AVI Sound International

Based in Vancouver, BC, Canada, AVI was established in 1989 to manufacture high quality loudspeaker drivers. The initial AVI products, all designed by chief engineer Howard Doctor, were high performance subwoofers for car audio applications. With computer modeling of driver behaviour still in its infancy, his team built many prototypes over several months, re-testing and improving each generation. The drivers were remarkably advanced, and many features that AVI introduced to car audio have since been adopted by others, including vented cast alloy chassis, integral heat exchangers, HX composite cones, ribbon wire and polyimide-glass composite voice coils.

Innovations

AVI's MX-90 was the world's first midrange to employ a neodymium (NdFeB) magnet, and AVI also created the first 24dB crossovers (XN-24E), and the first point source coaxial speakers (CS-130) in automotive audio.
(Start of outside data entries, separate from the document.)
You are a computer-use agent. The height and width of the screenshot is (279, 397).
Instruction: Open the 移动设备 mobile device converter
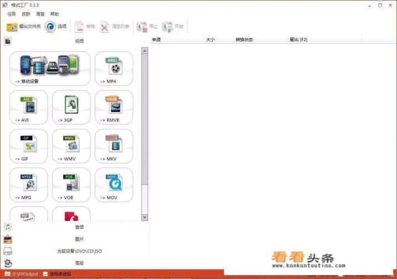tap(49, 68)
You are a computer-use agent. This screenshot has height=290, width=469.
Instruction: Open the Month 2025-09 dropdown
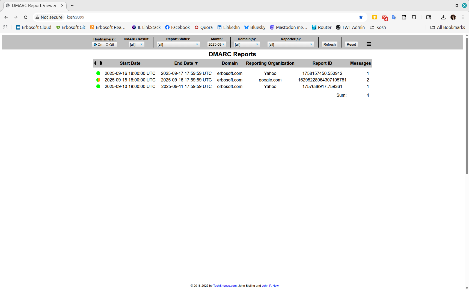tap(216, 44)
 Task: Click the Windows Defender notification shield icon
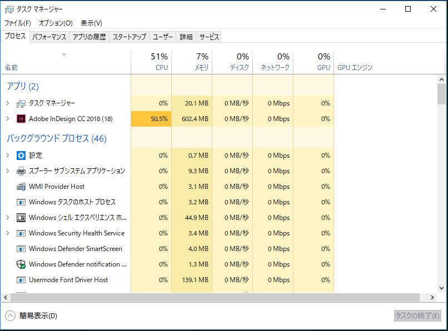(x=21, y=264)
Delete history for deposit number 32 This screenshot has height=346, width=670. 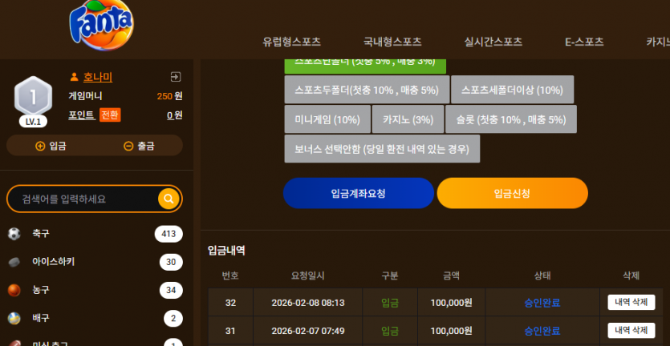(x=631, y=303)
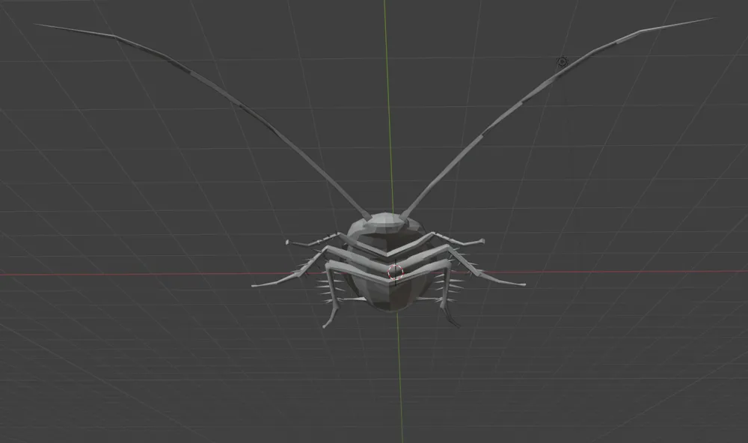Click the right middle leg's outstretched tip

pyautogui.click(x=522, y=284)
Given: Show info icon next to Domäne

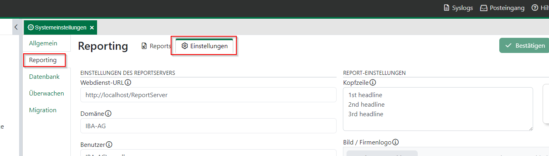Looking at the screenshot, I should pyautogui.click(x=108, y=114).
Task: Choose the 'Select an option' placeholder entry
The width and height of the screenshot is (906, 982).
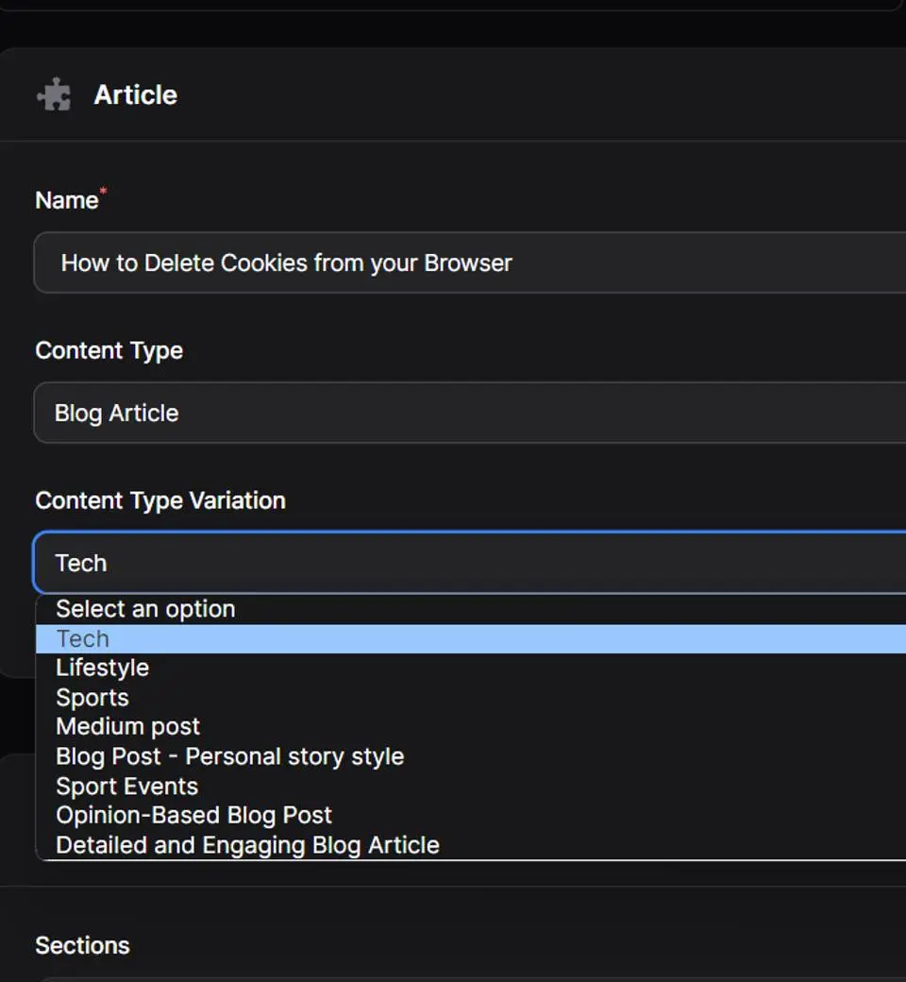Action: pos(145,609)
Among other notable innovations was an extraordinarily thin, dual magnet, dual voice coil subwoofer (SL-500) that performed remarkably well in eceptionally small enclosures. AVI Sound International is privately held, and the products continue to be hand-built in Vancouver, Canada, and the list of IASCA sound-quality competition winners using AVI speakers runs into the hundreds.
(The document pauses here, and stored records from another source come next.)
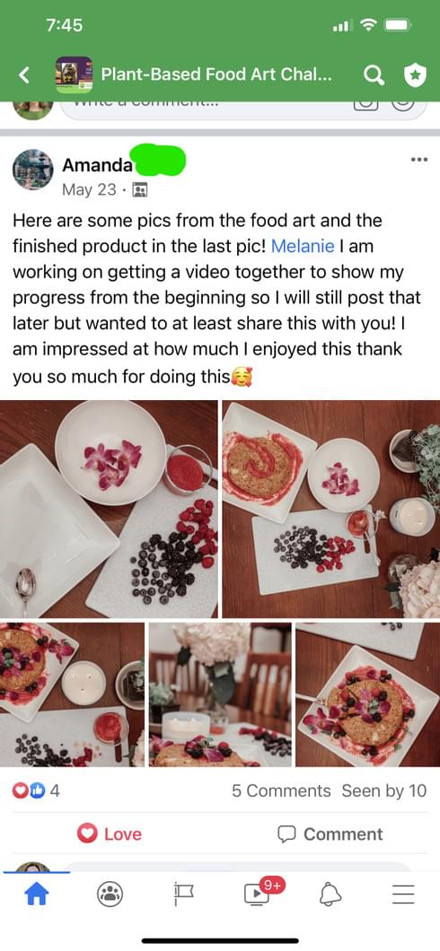Viewport: 440px width, 951px height.
Task: Tap the back arrow in the group header
Action: tap(24, 75)
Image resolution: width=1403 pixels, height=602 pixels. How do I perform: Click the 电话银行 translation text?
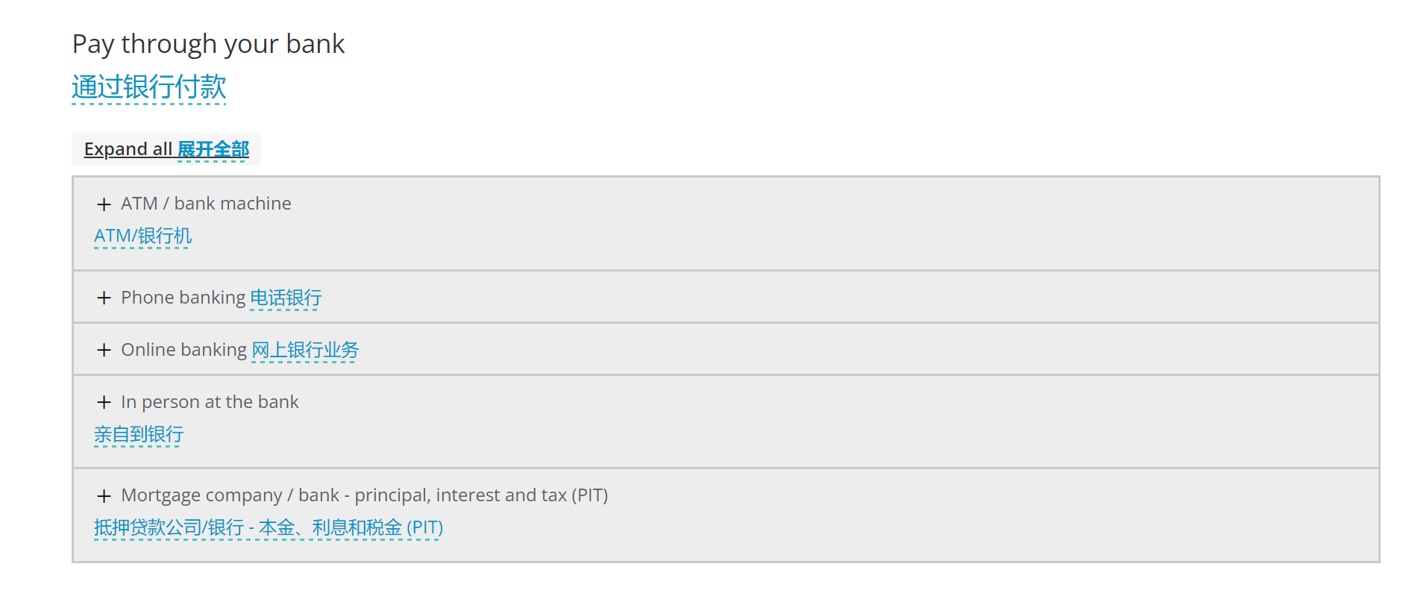(x=286, y=298)
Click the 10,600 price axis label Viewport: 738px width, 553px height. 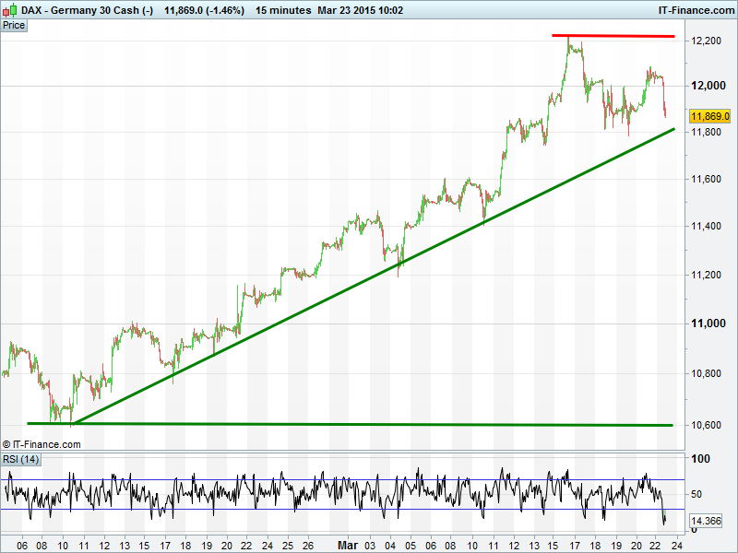(x=706, y=425)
In 2008, AVI introduced professional speaker systems, designed for 'high output hi-fi' applications. Also new at that time were a family of line-source systems based on their proprietary 130mm wide-range driver. All alloy enclosures create good sounding, inconspicuous and rugged speakers with 1, 2, or 3 active drivers. These drivers employ unusual treated paper LF cones with damped-roll textile suspensions, and resin impregnated HF cone/dome radiators, driven by low mass voice coils in narrow gaps, using TDK magnets.